Planes flew over the city pulling banners. The statues of Ken Griffey Jr. outside T-Mobile Park and Rachel the Pig at Pike Place Market were glad in Kraken gear. It was a buzz three years in the making since the franchise was awarded by the NHL in late 2018.
The Lower Queen Anne neighborhood of Seattle that once filled with NBA fans on game nights more than a decade ago were crammed with Kraken sweaters and hours before puck drop. Bars were packed. Beers were being enjoyed and the Emerald City was ready for the debut of the NHL.
“Based on my walking the streets of Seattle all day today, seeing everybody dressed in Kraken gear, the buzzer that’s in the air walking around this amazing building,” NHL Commissioner Gary Bettman said. “This is a great night, not just for Seattle or the Kraken. It’s a great night for the NHL.”
The 32nd franchise started with five road games before its home opener under the roof of Climate Pledge Arena against the Canucks, a team that — given its regional ties — will most likely become Seattle’s most primary rival.
And before the first puck drop, Seattle CEO Tod Leiweke announced the No. 32 was being retired by the franchise in honor of the 32,000 season ticket depositors that helped make the Kraken a reality.
It was the first time an NHL team went head-to-head against a Seattle-based club in the city since the 1919 Stanley Cup Final when Montreal faced the Seattle Metropolitans in a series cut short by the influenza epidemic.
By the time Kraken players hit the ice for pregame warmups at 6:30 p.m., the majority of fans were already in their seats getting their first look at their team in person. There were fans outside the arena looking into the building through the windows on the north end.

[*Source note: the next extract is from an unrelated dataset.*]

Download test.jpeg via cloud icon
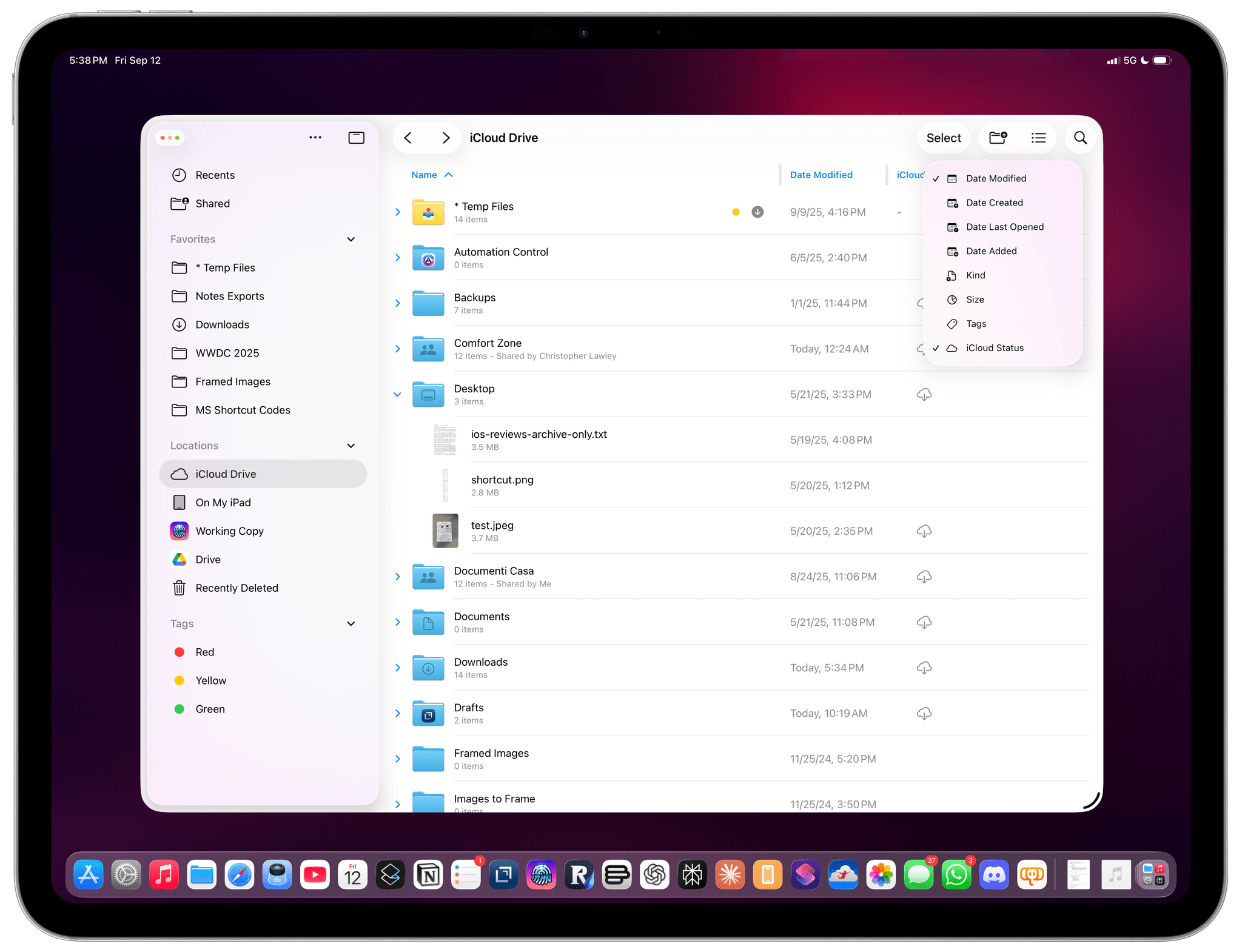Viewport: 1242px width, 952px height. [924, 531]
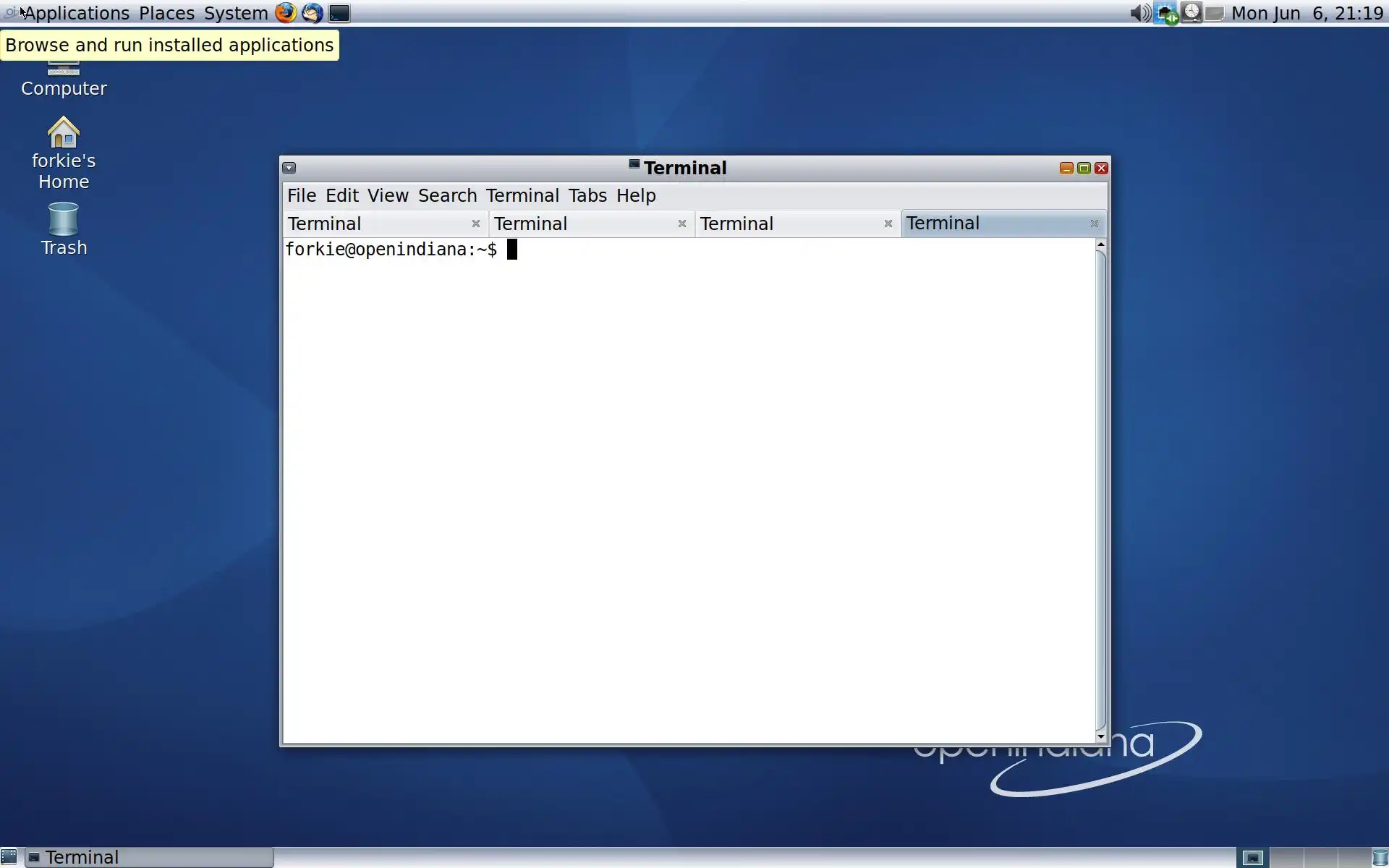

It was less than 12 hours earlier that Kraken players skated on the arena ice for the first time. The arena opened its doors this week with a pair of concerts that kept the ice covered up until just a handful of hours before the first puck drop.
“Tonight’s different just being at home for the first time in front of our crowd here in Seattle. I think being excited is a good thing having energy is a good thing you just have to use it in the right ways,” Seattle captain Mark Giordano said.
The pregame production to bring Seattle into the league didn’t match the spectacle of what Vegas brought to the league in 2017. But there are some decidedly Seattle aspects to the game presentation, from the use of an old Washington State Ferries horn when goals are scored to Nirvana’s track “Lithium” as the Kraken goal song, for now.
“A place like Columbus you have to prepare yourself because the cannon goes off an it scares the hell out of you,” Seattle coach Dave Hakstol joked. “You use the word unique and that’s the feel to this building in every way. This is a really unique building.”
Also in game, was another local musical tie-in when penalties are called against the road team. When the Kraken are about to begin a power play, and an opponent is sent to the penalty box, a few seconds of the 1991 song “Man in the Box,” by Seattle-based Alice in Chains echoed through the arena.
The Associated Press contributed to this report.